## REQUIRED TASK
List each line of the material below that contains the word "dropdown". Match case exactly.

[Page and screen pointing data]
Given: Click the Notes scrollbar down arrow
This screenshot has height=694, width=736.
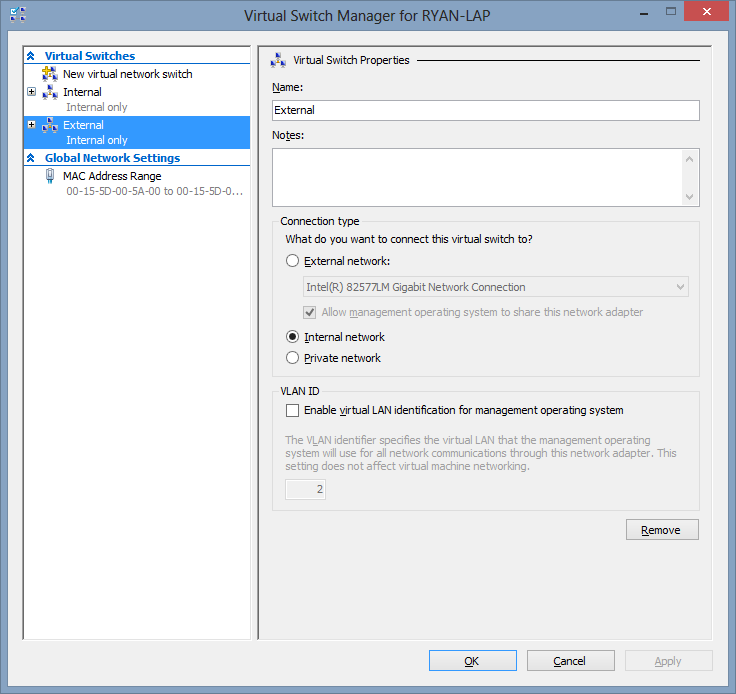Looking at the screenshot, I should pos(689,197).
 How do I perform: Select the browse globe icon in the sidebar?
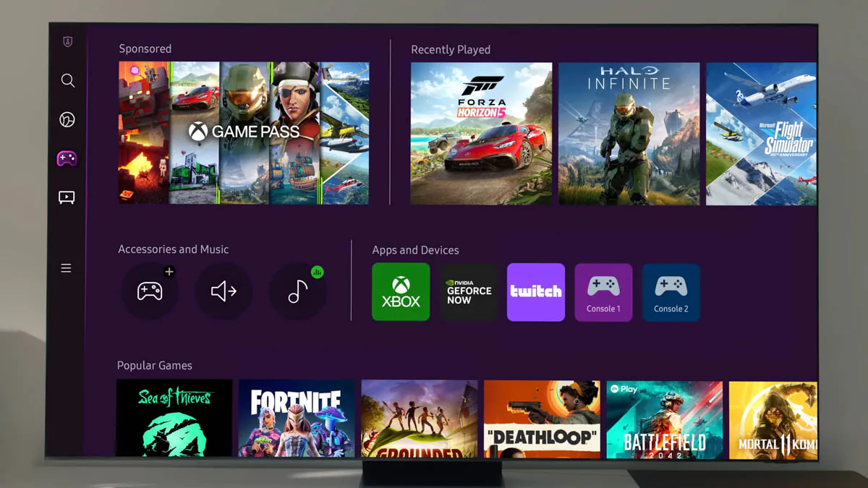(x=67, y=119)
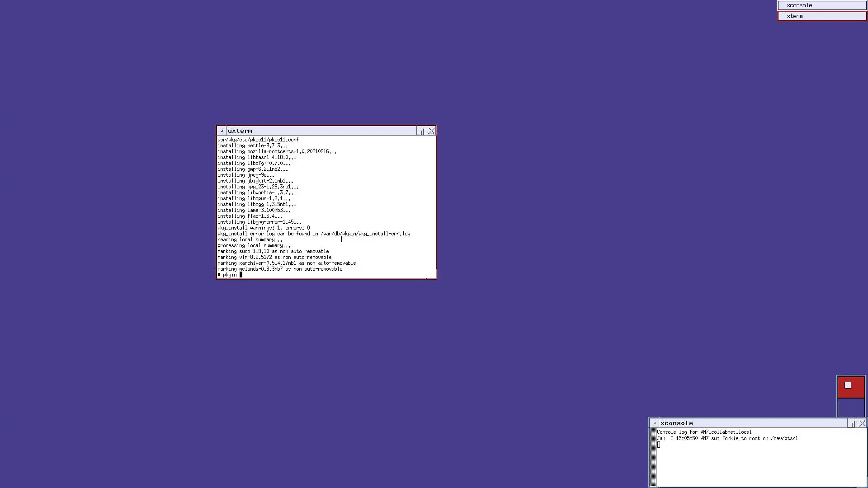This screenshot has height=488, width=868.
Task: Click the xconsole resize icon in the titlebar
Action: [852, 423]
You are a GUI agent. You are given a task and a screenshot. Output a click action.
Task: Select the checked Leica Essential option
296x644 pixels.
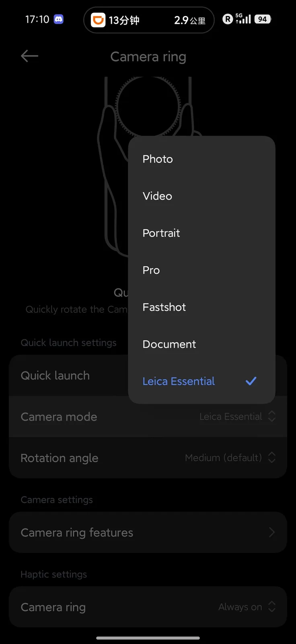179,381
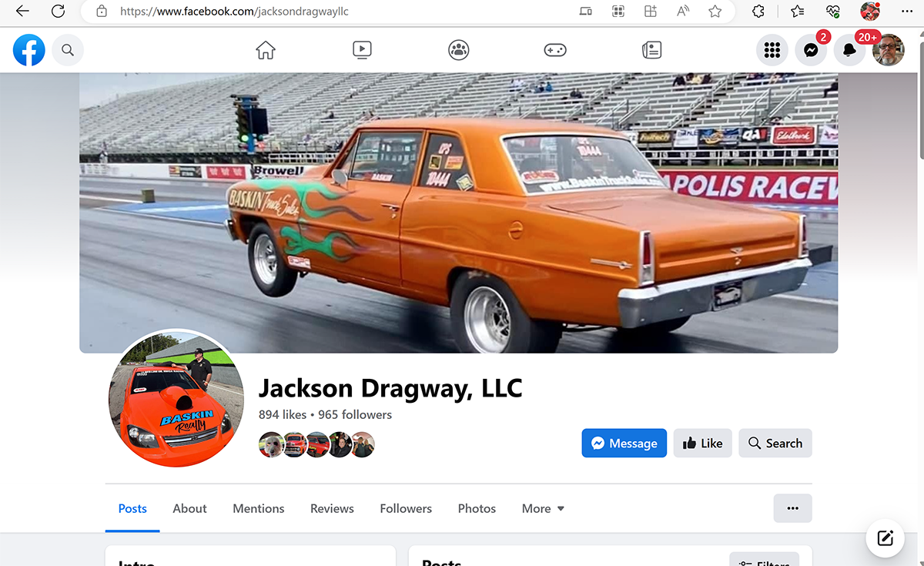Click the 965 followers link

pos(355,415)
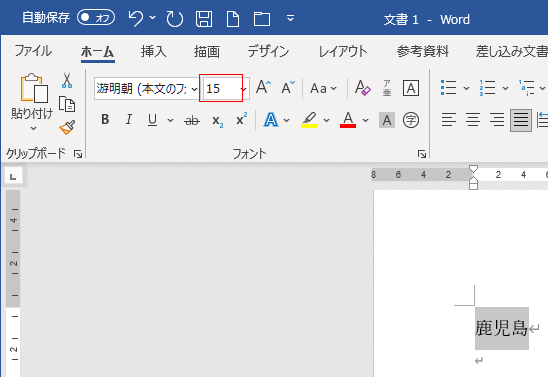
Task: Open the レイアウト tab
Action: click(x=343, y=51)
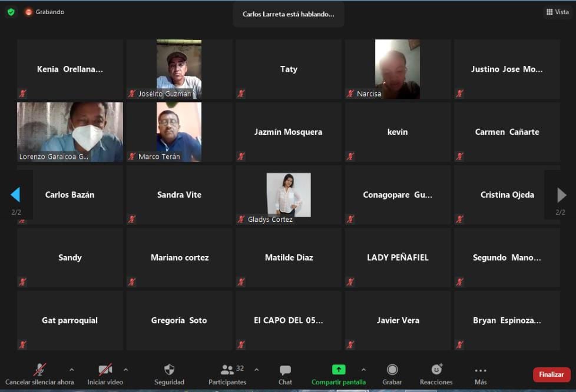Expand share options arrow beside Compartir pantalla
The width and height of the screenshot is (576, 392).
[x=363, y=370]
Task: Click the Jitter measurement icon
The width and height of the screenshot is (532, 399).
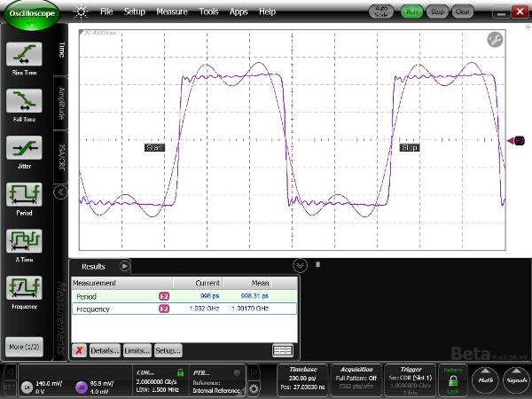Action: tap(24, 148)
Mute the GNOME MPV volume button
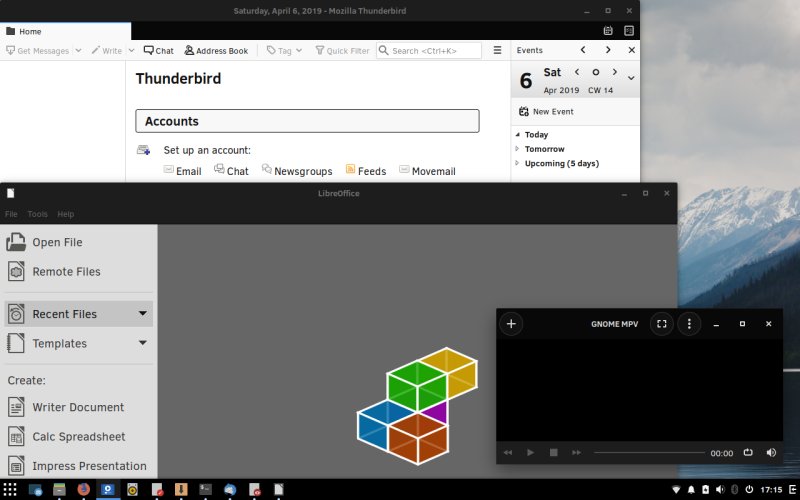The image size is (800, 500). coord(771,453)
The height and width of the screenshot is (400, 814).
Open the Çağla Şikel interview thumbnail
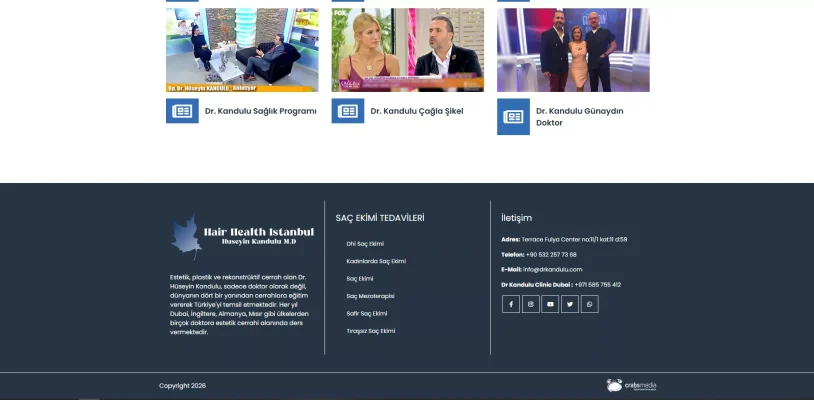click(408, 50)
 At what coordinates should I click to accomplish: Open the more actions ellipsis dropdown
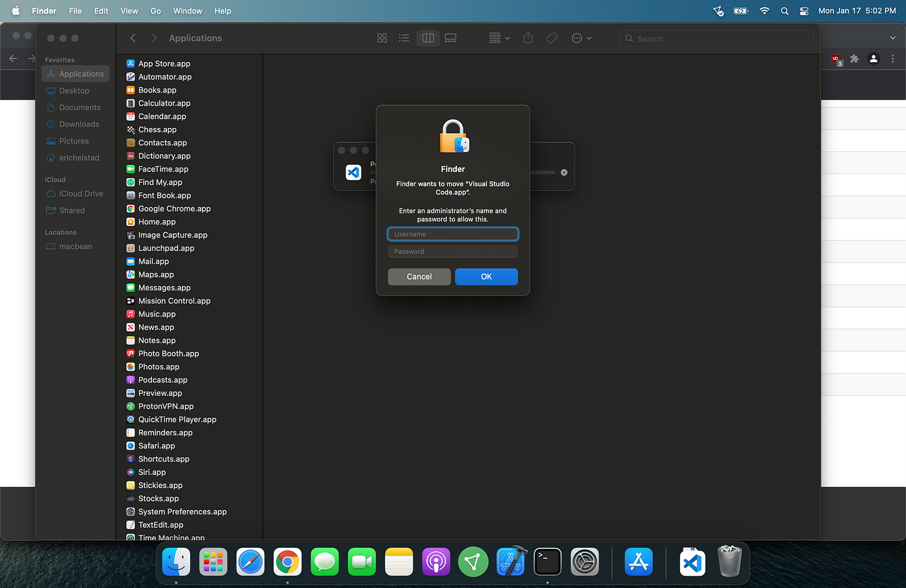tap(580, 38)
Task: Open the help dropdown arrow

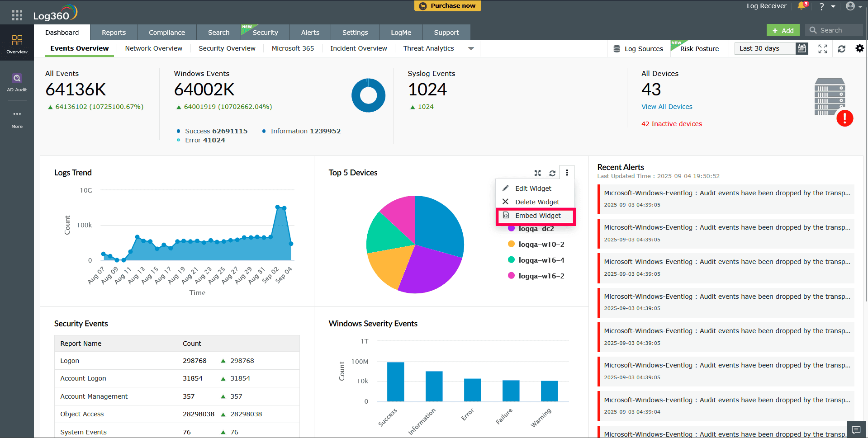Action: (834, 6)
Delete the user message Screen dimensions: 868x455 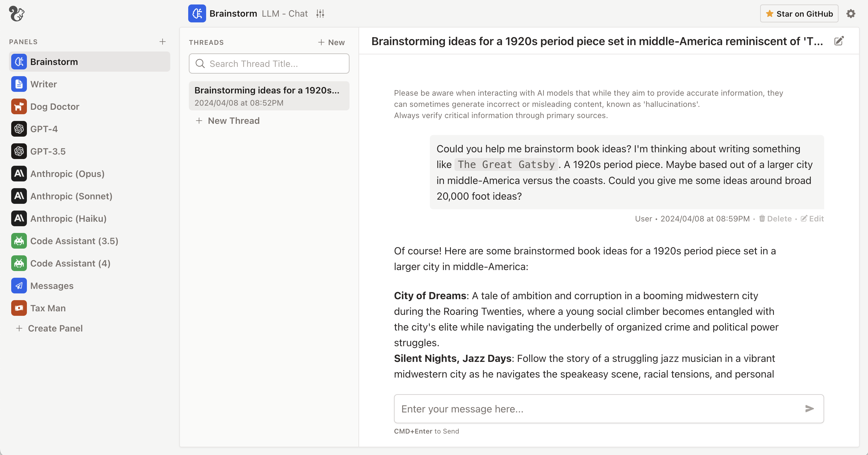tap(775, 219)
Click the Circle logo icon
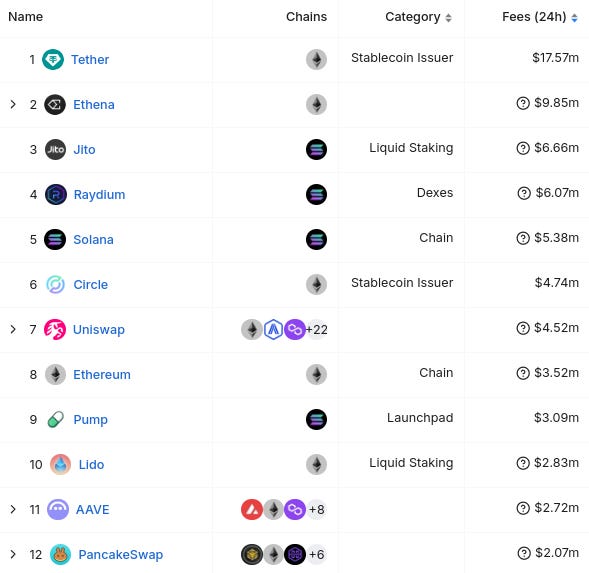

## SOLUTION
 At what coordinates should I click to accomplish: Open the more actions ellipsis dropdown
Task: Open the help dropdown arrow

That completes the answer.